Wind power. Onshore wind turbines still generate most of our wind power today. However, an increasing number of wind farms is being built in the open sea. Acceptance of these offshore wind farms among the population is also growing. Furthermore, offshore wind farms generate more electricity than the ones onshore, since the wind is much stronger and constant in the high seas.
innogy has been operating offshore wind turbines since 2004. Together with partners we have erected wind farms off the coasts of Germany, Belgium and the UK. In fact, we are building the Triton Knoll windfarm off the British coast together with partners. We were able to win the award for this 860 megawatts offshore wind project in an auction in the UK.
We have also been successful in the German auction for the Kaskasi offshore windfarm off the German coast, which is another milestone for the value-driven development of renewable energies. The site northwest of Helgoland is characterised by good wind conditions and moderate water depths of between 18 and 25 meters. The windfarm is currently expected to go into operation in 2022. Like Triton Knoll, Kaskasi also strengthens the competitiveness of innogy in demanding markets.
We intend to reduce the costs for the erection of offshore windfarms specifically in deeper waters even more. This is why we are exploring innovative methods when it comes to the design and installation of system foundations. As part of the GOAL project, we have been investigating together with partners since 2014 whether the present special mortar can be replaced by less costly conventional cement for the construction of foundations. A proven type of foundation is the so-called jacket, a steel structure on four legs. The jacket legs are placed into foundation piles which were rammed into the seabed before. The annular gaps around the legs are closed with special mortar afterwards.
Building these foundations at lower costs is key to success when it comes to increasing water depths and larger wind turbines of the next generation. This is why we are testing conventional cement mixed with seawater, a process which has already been applied successfully in the offshore oil and gas industries for quite some time. However, the material of wind power systems is exposed to totally different stresses. First results of the data evaluation are very promising.
“Our sophisticated methods of analysing the data from our wind turbines enable us to detect any damage very early on, long before it causes downtimes.”
Dr Kirsten Theobald’s aim is to make the use of wind power as efficient as possible
Plant security. Inspecting our wind energy systems involves risks for the technicians. Sometimes they are only secured by ropes when they are suspended from heights of more than 100 meters. Not only the examination of the rotor blades, but also the inspections inside some of the systems are a dizzying challenge.
Take, for example, the concrete towers at our Bedburg windfarm. The lower 80 meters consists of individual annular segments placed upon each other and tensioned with steel cables. These steel cables have to be checked regularly for potential damage.

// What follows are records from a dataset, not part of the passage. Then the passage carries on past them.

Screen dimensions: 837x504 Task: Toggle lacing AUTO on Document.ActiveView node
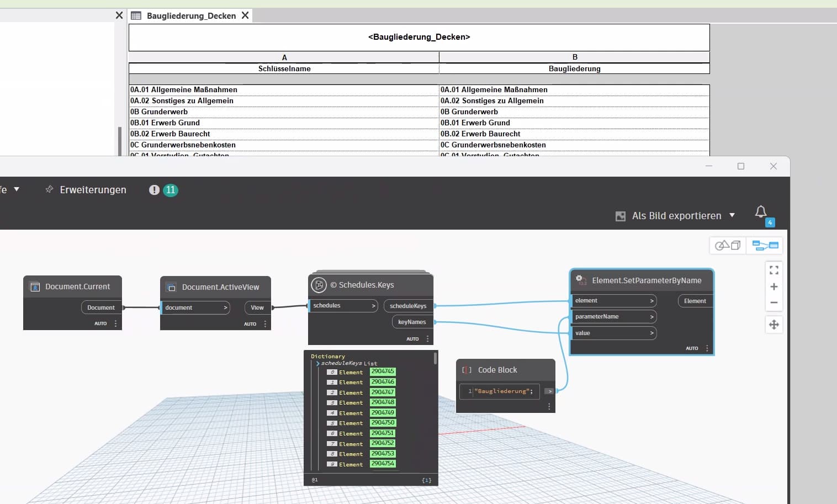click(x=250, y=324)
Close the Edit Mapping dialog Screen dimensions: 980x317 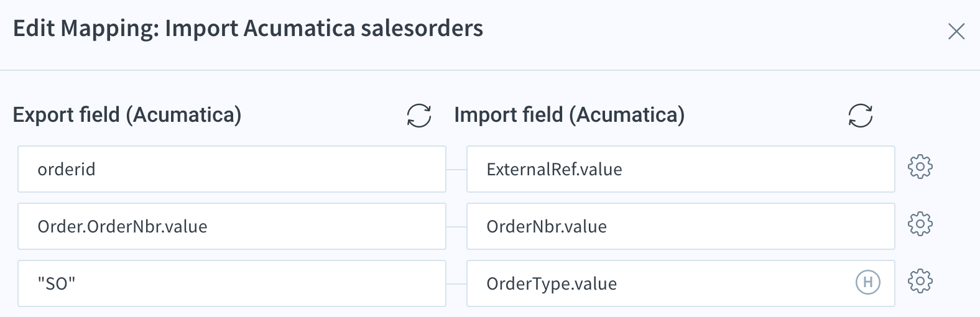tap(956, 31)
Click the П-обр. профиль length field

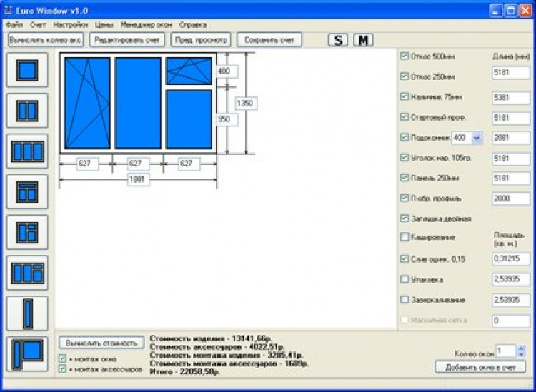tap(511, 198)

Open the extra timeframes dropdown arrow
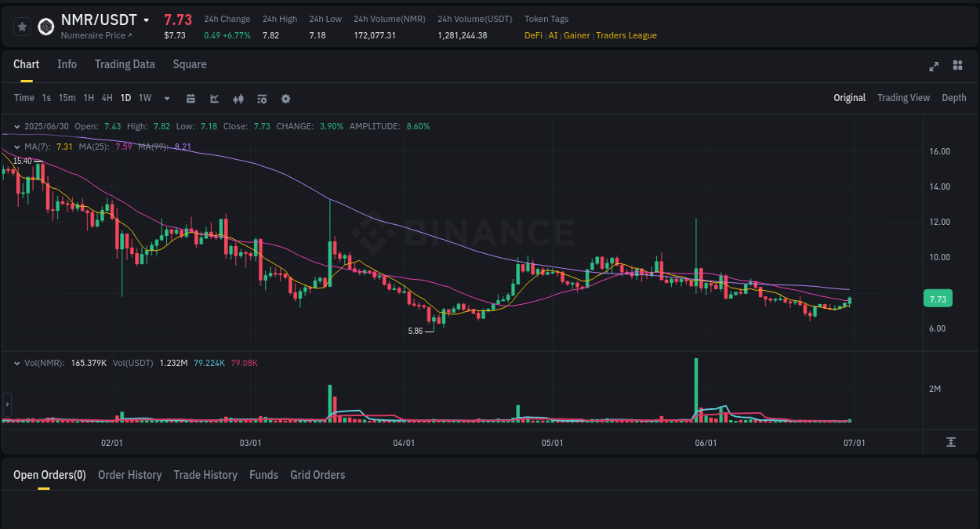point(165,98)
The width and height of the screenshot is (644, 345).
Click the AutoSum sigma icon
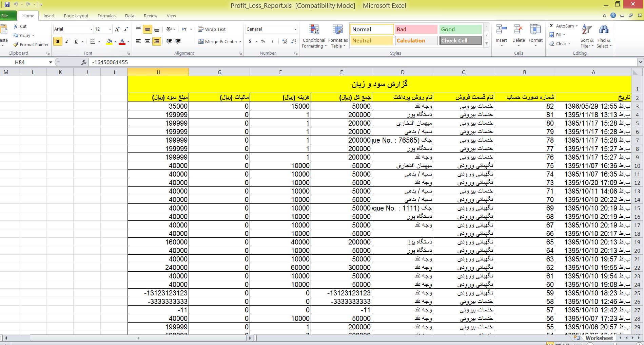(x=551, y=26)
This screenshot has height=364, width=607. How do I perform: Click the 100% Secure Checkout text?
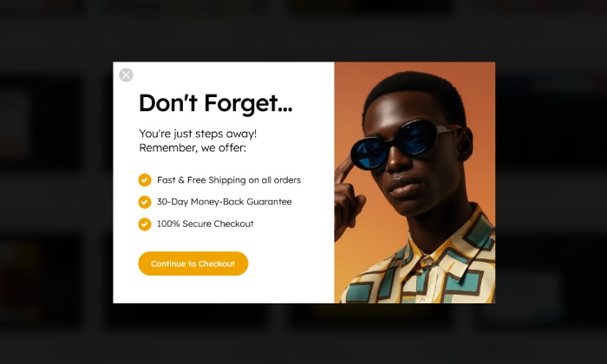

This is where a little helper comes into play, which we are testing in the windfarm: the ELIOS drone of the Swiss manufacturer Flyability developed specifically for indoor environments. It comes with light and a camera on board, and is placed in a spherical cage. This provides protection in case it hits any structures when flying around near system components.
ELIOS produces high-resolution images and has been designed specifically for inspections in places that are hardly accessible to people. The pictures taken during the first test in cooperation with the company Spectair from Meerbusch are now being evaluated in depth. Moreover, we are determining other potential requirements for the technology. For instance, a drone with infrared camera could be attractive to inspect the power busbars inside the systems.
Photovoltaics. Electricity generated by photovoltaic systems can be competitive today, even when produced in our latitudes without subsidies. Innovations of innogy’s subsidiary Belectric also contribute to this favourable development. With its focus on commercial-scale photovoltaic power plants, the company has already erected installations with a total peak capacity of two gigawatts.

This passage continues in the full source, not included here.